The last winding section goes from conductor 26 via conductor 167, 24 etc. to conductor 155, which is connected to output S2 of the second phase (Fig. 6).

When such a two-phase winding is used as a single-phase winding one of the outputs is not connected to an external circuit; these Measure is common in the practice of the usual synchro machines.

Given this complete embodiment of a two-phase winding can then easily form three-phase windings and single-phase windings can be derived from the diagrams of FIGS. 8, 9 and 10, 11, respectively. The diagrams of FIG. 8 and 9 apply to six-pole windings with thirty-six turns, i.e. thirty-six Ladders per side. So for a three-phase winding there are twelve conductors per phase and side and two conductors per pole, phase and side. The winding step in the Forward direction is 13 and the winding pitch in the reverse direction is 11. The first phase runs from input E 1 of conductor 1 to output S 1 on conductor 61 about the six sections that through the connections between the Ladders 16-28, 13-25, 40-52, 37-49 and 64-4 are formed. The second phase is ongoing from input E 2 on conductor 9 to output S 2 on conductor 69 via the six sections, by the connections between conductors 24-36, 21-33; 48-60, 45-57 and 72-12 are defined. The third phase goes from input E3 on conductor 17 to output S3 on conductor 5 over the six sections that go through the connections between the conductors 32-44, 29-41, 56-68, 53-65 and 8-20 are determined.

The diagrams of FIGS. 10 and 11 relate to a single phase winding with twenty-four conductors, i.e. twelve conductors per side, with six-pole winding and longed for two-thirds. The six sections are through the connections between conductors 10-16, 7-13, 22-28, 19-25 and 34-4 between input E am Head 1 and the output S on conductor 31 given.

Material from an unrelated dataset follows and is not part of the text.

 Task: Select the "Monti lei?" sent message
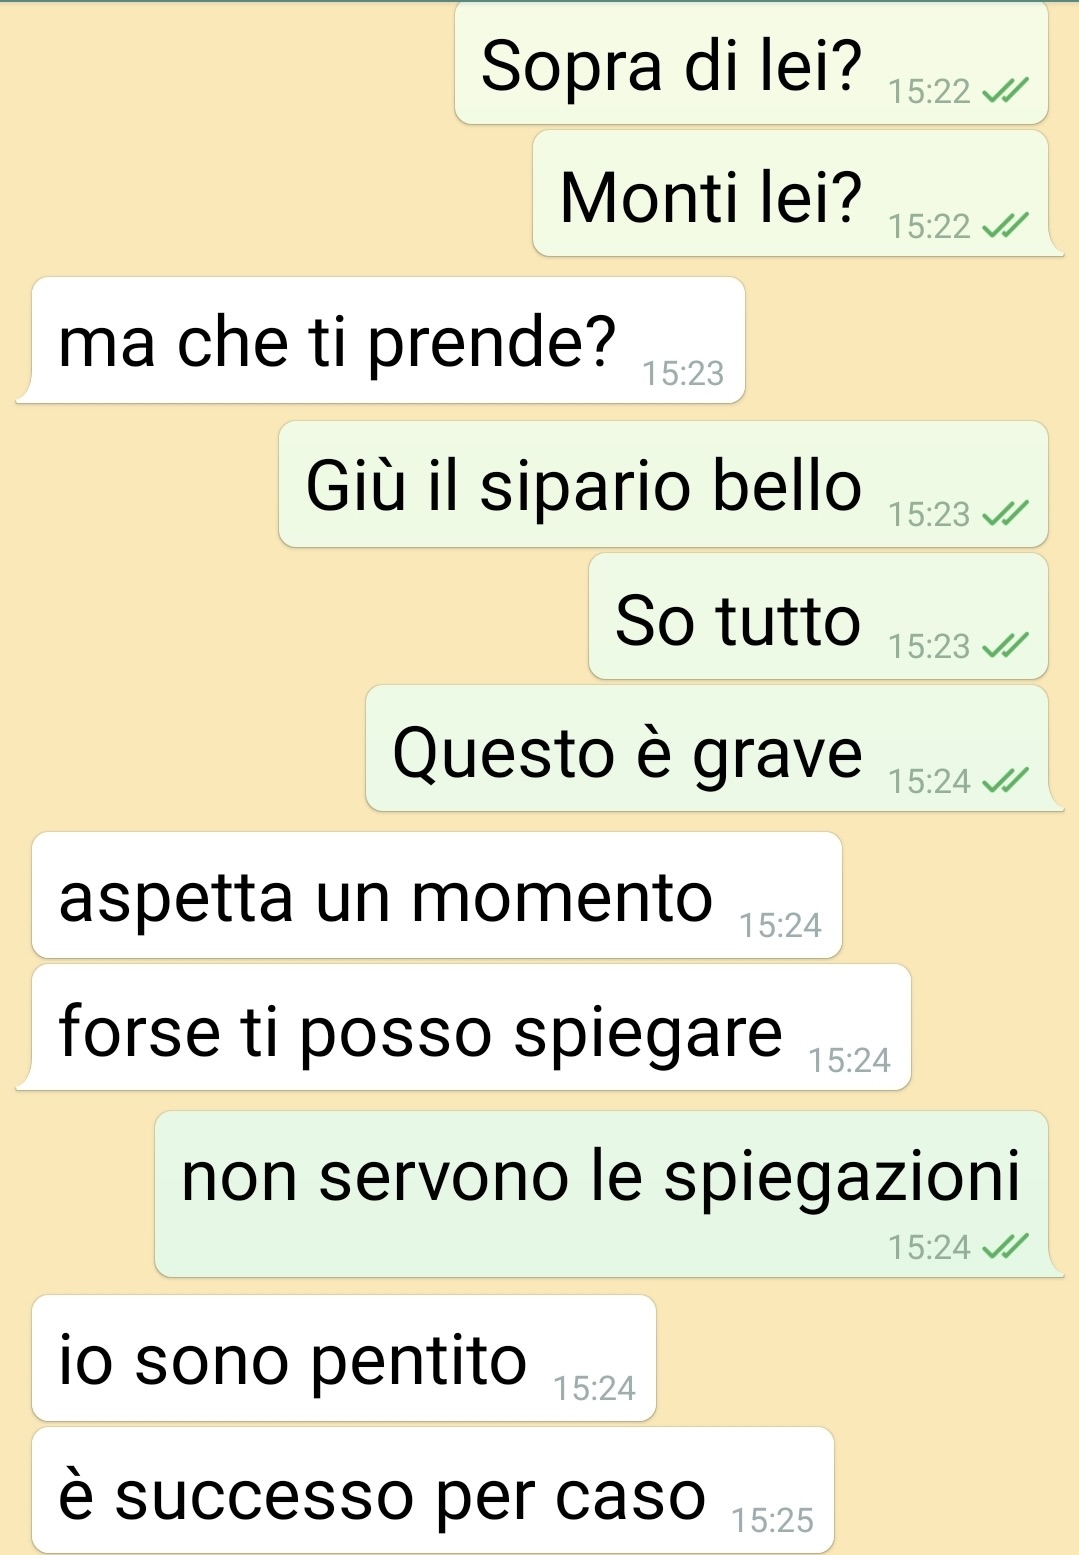(x=791, y=193)

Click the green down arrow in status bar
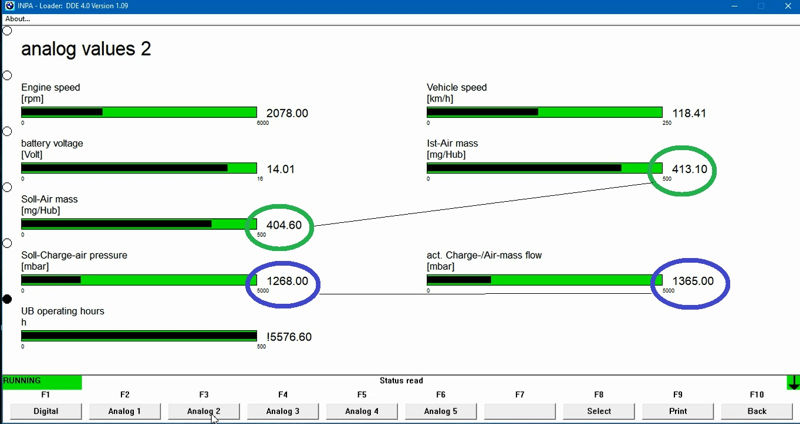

All the explanations can be readily drawn from these examples derive from coils and windings that are suitable for synchro machines and can be produced according to the invention.

Claims (4)

PATENT CLAIMS: 1. Synchro machine with axial air gap, with at least a stator winding, which also has a winding and collector rings provided rotor is opposite, the windings being the same or different have electrical phase numbers, characterized in that the windings in the form of lamellar flat conductors on the two sides of a thin insulating Carrier are printed so that on each side a set of coil side conductors is uniformly distributed on the surface that the coil side conductors are regular from one side of the support to the other to form the coils of the winding are connected that the stator winding is mounted on a magnetizable plate and that another magnetizable plate on the other side of the rotor winding attached to the machine. 2. Synchro machine according to claim 1, characterized in that that each of the windings for each pole and for each phase is designed as a loop winding is that the connections between the winding coils are also in the form of lamellar Flat conductors on the same insulating support in one piece with the winding conductors are printed in direct extension of these and that if necessary these Extensions from one side of the beam to the other through metallic bushings are connected to each other. 3. Synchro machine according to claim 1 or 2, characterized characterized in that the one on the other side of the rotor winding is magnetizable Plate is mechanically separated from the rotor winding and connected to this via a Air gap of the same order of magnitude as the air gap between the rotor winding and Stator winding cooperates. 4. Synchro machine according to claim 1 or 2, characterized characterized in that the one on the other side of the rotor winding is magnetizable Plate is mechanically connected to the rotor winding and with this a uniform Component represents. Publications considered: German Patent Specifications No. 43 298, 839 062; French additional patent specification No. 71062 (1st addition to the French Patent No. 1160 490); "Automatisme" magazine -Tome IV, No. 3, p. 107 to 113; Electronics, March 20, 1959, pp. 70 to 73; »Bulletin of Switzerland. electrotechn. Verein, 1957, issue 21, pp. 905 to 909.